Merde ! il existe aujourd’hui des prothèses pour tout ! Aux States et ça vient ici aussi, il y en même qui se font allonger la bitte jusqu’à 10 centimètres (pour ceux qui font 6 ou 8 en érection, évidemment). On prend la peau du cul compatible d’un « quartmondiste » (1) qui veut se payer une bouteille de tequila, et voilà superman appareillé. Reste que l’autre peut plus s’asseoir pendant dix ans, mais ça, on s’en fout…
La mentalité du « help your self », c’est sorti de l’imagination du fou, diront les sceptiques. Montez sur un bus pour voir comme les jeunes et les moins jeunes ne cèdent plus leur place à des vieilles gens ou des infirmes, et vous serez fixés ; comme la foule curieuse d’assister à des drames de la rue tel un spectacle, s’arrête mais n’intervient pas dans des agressions dont sont victimes des passants issus des mêmes badauds, ce qui prouve amplement l’incapacité des gens à se prendre en charge. Car cette foule n’est plus adulte. Elle est tout simplement infantilisée.

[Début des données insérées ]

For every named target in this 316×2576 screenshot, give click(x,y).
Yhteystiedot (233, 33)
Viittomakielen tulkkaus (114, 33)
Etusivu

Soyons donc lisses, sveltes, habitués du lifting, bronzés perpétuels et surtout oublions que nous aurons un jour 70 ans. C’est, du reste, devenu impossible d’atteindre un âge aussi canonique, puisque même arrivé là, on en paraît 30 de moins. Pour atteindre cette perfection du corps, il faut encore la perfection de l’âme. Pour celle-ci selon les nouveaux canons de l’Oréal et Max Factor, il est déconseillé de s’émouvoir, de participer avec ses tripes, de ne pleurer que sur un beau film glamour, surtout de ne pas transpirer, ni se salir les mains. On sent bien aussi qu’il est fortement déconseillé de visionner des actualités éprouvantes, des massacres, des crimes horribles et que, par conséquent, s’ils ont lieu « près de chez vous », il faut absolument refuser d’y porter le moindre secours en payant de sa personne, à peine peut-on téléphoner aux flics, quand quelques gouttes de sang se répandent sur la pelouse et déshonorent ainsi votre gazon !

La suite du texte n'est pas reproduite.